One of the iconic advertisements in television history dates to the early 1970s as an auto mechanic extols the benefits of being proactive: “You can pay me now or pay me later.” That ad campaign promoted oil filters, but the message still resonates more than 40 years later as a reminder that long-range strategies and decisions almost always prevail over short-term thinking.
It’s a timely, relevant message these days for Northwest Michigan’s business community, as it struggles to deal with a thin labor force and a growing need for skilled workers. It relates to another well-worn adage unique to our region that even precedes the oil filter commercial. “A view of the bay is half the pay” is a saying that’s been half-jokingly thrown around this area for generations. But the negative consequences of this decades-old mindset become more apparent every day. It’s time for area employers to look at employee compensation with the understanding that, one way or another, they are going to have to proactively address it.
Regional employment and wage data from Networks Northwest for 2015 for the 10-county region indicate that average weekly wage for our area is only about 77 percent of Michigan’s average – about $744 a week compared to a state average of $963. The gap is even wider with the national average of $1,018 (73 percent). Wages in tourism-related industries across the region lag even further behind state averages. This is not something to dismiss lightly or sluff off as a fact of life in a resort community. Such numbers simply don’t make sense in an area starved for talent and looking to attract outside investment.

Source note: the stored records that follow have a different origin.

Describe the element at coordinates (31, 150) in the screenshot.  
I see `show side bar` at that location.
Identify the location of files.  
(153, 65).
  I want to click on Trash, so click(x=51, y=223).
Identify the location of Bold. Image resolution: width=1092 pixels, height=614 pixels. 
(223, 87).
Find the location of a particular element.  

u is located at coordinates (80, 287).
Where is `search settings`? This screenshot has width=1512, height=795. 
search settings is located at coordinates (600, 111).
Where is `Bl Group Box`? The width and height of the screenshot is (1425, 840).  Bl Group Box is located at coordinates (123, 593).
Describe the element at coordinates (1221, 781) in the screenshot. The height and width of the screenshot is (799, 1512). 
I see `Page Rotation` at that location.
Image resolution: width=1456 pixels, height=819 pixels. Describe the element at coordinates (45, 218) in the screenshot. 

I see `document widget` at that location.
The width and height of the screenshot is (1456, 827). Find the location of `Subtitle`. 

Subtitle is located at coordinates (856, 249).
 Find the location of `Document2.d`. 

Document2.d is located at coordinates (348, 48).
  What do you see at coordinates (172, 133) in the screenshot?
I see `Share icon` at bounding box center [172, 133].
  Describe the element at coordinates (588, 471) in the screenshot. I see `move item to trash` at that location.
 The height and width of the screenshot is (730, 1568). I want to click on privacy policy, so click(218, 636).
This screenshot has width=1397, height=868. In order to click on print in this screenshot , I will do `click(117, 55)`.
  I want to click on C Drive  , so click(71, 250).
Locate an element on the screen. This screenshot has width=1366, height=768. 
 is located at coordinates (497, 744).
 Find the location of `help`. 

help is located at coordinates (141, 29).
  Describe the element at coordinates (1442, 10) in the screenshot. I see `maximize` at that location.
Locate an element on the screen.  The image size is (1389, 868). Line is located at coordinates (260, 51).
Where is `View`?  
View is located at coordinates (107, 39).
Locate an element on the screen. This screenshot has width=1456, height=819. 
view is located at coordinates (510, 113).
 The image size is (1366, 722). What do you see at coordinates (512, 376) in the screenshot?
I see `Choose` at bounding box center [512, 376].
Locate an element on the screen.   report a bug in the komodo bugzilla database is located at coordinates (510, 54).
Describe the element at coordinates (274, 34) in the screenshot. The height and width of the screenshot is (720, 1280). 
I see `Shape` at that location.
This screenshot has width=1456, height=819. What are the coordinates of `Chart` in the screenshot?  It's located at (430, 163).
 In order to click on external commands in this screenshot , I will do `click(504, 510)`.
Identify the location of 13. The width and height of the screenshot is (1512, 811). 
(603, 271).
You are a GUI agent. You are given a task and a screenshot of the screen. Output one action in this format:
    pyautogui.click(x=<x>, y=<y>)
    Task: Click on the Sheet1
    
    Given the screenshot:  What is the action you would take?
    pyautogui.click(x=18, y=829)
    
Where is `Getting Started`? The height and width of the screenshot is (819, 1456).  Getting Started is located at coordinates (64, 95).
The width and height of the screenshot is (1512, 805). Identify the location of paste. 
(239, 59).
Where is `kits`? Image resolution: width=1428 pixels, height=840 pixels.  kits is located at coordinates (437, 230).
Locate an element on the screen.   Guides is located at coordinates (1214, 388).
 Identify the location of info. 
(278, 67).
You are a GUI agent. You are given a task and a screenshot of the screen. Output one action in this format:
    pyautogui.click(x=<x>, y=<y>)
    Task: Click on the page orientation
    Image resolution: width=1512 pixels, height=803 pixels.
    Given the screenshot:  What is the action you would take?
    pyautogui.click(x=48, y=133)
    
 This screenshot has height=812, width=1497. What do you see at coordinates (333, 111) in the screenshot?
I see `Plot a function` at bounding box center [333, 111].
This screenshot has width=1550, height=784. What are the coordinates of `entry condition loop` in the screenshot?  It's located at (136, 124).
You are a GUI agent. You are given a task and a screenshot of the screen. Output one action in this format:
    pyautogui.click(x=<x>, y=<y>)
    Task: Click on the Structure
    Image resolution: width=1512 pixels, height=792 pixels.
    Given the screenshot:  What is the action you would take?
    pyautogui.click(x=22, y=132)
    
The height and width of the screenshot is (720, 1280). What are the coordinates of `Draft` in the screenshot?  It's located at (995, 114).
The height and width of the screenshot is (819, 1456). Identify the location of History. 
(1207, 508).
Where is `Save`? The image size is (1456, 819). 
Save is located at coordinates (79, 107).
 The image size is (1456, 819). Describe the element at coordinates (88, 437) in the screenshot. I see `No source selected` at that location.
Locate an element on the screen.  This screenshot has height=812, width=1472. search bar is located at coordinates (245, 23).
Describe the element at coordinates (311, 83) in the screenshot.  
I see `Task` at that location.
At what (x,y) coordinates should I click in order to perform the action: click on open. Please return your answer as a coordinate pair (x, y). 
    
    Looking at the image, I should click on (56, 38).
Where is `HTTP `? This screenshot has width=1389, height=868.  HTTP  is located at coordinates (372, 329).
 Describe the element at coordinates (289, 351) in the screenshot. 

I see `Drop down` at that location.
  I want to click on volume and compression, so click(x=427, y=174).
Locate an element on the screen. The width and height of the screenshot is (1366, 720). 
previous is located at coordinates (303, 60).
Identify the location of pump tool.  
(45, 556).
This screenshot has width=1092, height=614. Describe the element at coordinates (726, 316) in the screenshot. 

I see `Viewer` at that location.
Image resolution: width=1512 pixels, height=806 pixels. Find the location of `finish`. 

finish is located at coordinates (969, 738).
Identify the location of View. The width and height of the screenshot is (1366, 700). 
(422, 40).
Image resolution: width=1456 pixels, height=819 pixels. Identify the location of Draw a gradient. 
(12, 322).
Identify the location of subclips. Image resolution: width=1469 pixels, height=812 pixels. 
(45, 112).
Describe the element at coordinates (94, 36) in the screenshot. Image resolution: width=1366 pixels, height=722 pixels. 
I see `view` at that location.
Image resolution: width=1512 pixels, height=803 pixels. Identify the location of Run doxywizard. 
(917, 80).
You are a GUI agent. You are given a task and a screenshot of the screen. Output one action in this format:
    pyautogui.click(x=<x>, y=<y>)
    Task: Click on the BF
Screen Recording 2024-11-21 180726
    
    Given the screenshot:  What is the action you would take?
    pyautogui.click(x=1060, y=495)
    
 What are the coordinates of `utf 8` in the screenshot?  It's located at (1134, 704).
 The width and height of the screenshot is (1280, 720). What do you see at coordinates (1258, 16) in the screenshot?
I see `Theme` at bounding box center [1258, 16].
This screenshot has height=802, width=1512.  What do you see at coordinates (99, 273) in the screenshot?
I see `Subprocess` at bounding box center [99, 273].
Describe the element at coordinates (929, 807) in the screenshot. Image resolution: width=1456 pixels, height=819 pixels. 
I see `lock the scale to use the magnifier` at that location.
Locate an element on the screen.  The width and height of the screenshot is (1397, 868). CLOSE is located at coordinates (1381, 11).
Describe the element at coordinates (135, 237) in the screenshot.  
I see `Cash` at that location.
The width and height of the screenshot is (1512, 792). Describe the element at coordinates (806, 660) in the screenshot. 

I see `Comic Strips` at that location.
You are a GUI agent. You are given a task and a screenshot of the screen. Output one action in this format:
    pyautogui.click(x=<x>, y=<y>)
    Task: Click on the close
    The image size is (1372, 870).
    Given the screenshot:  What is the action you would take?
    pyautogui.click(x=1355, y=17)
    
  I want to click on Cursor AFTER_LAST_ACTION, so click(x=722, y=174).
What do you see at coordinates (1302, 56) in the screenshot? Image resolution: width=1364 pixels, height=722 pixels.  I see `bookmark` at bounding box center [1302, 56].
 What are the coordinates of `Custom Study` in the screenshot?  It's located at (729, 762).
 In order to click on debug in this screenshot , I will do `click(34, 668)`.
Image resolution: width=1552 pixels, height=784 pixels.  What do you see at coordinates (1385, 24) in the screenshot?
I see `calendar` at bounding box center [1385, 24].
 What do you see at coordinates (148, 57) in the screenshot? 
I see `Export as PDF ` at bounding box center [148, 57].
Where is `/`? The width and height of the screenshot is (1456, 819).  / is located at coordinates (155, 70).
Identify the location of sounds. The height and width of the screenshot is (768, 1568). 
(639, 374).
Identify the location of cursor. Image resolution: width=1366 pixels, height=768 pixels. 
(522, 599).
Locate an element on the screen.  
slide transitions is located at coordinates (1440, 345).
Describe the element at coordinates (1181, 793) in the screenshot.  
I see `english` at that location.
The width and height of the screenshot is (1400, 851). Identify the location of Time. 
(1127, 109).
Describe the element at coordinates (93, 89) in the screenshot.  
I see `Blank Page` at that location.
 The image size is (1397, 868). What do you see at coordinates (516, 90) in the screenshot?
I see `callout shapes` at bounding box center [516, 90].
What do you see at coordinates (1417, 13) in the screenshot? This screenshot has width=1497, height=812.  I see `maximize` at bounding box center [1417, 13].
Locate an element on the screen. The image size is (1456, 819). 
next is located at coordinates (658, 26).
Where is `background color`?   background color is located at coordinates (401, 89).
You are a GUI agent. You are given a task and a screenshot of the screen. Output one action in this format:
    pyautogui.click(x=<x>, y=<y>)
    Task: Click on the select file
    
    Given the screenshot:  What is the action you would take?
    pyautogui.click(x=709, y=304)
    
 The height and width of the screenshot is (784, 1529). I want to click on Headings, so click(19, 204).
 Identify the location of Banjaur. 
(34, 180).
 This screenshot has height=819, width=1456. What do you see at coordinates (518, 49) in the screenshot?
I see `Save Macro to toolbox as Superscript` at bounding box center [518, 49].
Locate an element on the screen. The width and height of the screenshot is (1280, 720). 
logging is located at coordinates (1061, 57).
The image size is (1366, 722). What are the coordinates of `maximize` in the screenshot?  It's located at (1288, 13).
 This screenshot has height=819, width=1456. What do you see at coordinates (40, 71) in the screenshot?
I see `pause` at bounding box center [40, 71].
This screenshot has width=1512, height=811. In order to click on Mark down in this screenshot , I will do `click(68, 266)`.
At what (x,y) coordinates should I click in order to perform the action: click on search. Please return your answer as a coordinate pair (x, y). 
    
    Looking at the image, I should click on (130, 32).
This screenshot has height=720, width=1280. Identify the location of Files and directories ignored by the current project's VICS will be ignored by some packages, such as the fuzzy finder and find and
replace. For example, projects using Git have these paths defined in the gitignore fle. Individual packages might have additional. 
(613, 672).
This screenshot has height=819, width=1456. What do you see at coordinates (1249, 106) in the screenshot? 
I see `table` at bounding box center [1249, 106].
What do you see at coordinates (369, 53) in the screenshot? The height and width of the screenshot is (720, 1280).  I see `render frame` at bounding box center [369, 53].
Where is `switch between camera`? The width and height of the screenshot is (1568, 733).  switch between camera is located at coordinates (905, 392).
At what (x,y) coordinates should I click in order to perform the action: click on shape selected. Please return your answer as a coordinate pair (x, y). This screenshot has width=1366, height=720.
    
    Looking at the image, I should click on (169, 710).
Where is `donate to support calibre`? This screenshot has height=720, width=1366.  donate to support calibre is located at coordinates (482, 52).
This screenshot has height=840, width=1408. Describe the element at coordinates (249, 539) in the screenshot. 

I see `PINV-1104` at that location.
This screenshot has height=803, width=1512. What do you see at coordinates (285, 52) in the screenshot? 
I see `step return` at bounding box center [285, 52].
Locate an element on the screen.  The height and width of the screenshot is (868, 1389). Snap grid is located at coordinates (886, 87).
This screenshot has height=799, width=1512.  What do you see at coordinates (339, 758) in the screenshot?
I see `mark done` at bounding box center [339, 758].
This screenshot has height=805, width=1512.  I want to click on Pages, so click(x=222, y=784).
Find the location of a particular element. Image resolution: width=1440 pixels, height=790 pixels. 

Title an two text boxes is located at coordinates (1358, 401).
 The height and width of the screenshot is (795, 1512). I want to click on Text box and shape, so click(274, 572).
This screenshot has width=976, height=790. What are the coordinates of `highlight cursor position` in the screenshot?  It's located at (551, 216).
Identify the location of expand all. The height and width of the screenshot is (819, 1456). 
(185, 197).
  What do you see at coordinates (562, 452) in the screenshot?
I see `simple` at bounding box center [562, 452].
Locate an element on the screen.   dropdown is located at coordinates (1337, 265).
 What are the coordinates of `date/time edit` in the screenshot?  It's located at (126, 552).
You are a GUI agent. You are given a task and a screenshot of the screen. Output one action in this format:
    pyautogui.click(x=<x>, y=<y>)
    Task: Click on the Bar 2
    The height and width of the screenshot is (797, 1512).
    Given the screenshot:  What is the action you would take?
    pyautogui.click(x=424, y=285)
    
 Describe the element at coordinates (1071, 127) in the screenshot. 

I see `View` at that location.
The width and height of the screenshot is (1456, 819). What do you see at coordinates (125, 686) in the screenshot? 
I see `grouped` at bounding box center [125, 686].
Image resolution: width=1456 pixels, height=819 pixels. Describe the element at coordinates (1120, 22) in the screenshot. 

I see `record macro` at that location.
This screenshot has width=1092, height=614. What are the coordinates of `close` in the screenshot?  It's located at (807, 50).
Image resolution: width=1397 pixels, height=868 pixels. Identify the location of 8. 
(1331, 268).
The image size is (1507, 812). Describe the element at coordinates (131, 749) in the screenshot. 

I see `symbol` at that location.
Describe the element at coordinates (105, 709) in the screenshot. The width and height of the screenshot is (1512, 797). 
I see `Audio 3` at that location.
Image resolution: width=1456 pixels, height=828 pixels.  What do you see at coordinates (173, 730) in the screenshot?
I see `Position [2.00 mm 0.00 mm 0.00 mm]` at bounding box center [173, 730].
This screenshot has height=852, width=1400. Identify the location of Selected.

Of course it’s difficult for employers to pay more. But there are hidden – and sometimes more detrimental – costs that come with fighting to keep wages low. Low pay leads to expensive employee turnover, potentially sub-par workers, lost customers, and public subsidies needed for basic needs like living space, transportation or child care – hence, higher taxes and fees. Those are all hidden costs with the potential to sap a business’ bottom line much more significantly in the long run, and are costs that will stay with the business regardless of how efficient it becomes in the future..
Ideally, and normally, these gaps between supply and demand are addressed by “the market.” But “the market” has been slow to respond. The longer it (employers in our region) waits, the more it invites outside intervention from places like the public sector in tax-funded subsidies, or knee-jerk policy changes such as “living wage” ordinances and mandatory benefit offerings. Or the private sector will respond with competitors that offer higher wages moving into the region– the new Costco store is one example – or buying long-held family businesses, further shortening the talent pool for businesses unable or unwilling to respond to the changing times. Worse yet, the region’s labor force could further stagnate or even shrink if potential employees decide to leave for greener pastures.
The lesson? A “view of the bay” won’t pay for housing, fill the gas or propane tank, buy groceries or provide health insurance or child care. Those days are long gone, and it’s better for the business sector to control its destiny rather than having outside forces foist upon it remedies that might create more problems than they solve. Employers can pay now or pay later, but to keep our region’s economy growing they will have to pay.